DATA LINES:
------------------------------------------------------------
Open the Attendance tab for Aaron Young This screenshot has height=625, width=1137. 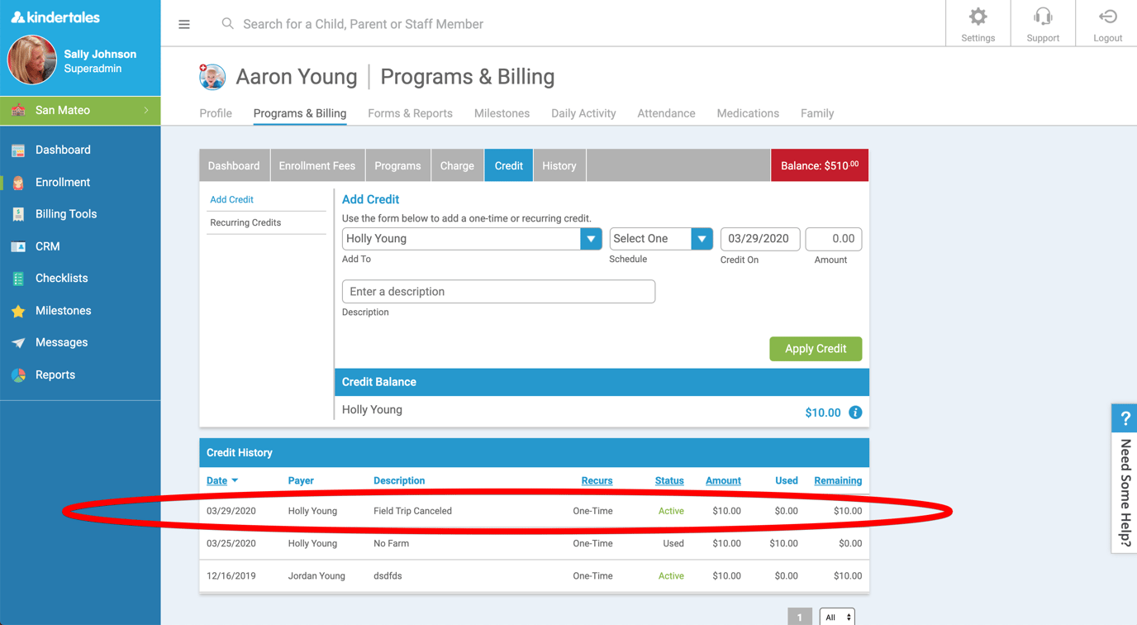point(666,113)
------------------------------------------------------------
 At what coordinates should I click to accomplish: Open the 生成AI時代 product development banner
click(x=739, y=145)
------------------------------------------------------------
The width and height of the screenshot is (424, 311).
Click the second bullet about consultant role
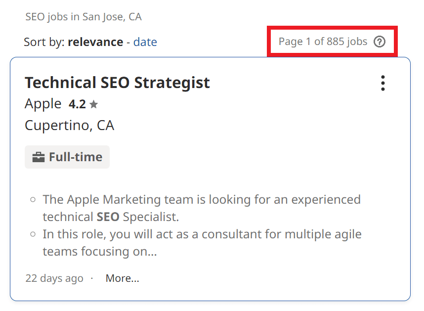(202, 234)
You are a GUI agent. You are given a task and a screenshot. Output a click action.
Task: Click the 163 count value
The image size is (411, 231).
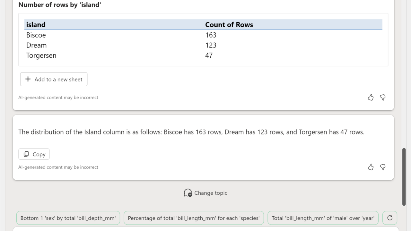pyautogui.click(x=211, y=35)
------------------------------------------------------------
BRIEF: Rewrite the items starting with the line that contains "You are a GUI" and going on through the line that contains "pyautogui.click(x=211, y=35)", with "count value" renamed to "total number" and nothing else changed. Leave the pictures out.

TASK SOLUTION:
You are a GUI agent. You are given a task and a screenshot. Output a click action.
Task: Click the 163 total number
The image size is (411, 231).
pyautogui.click(x=211, y=35)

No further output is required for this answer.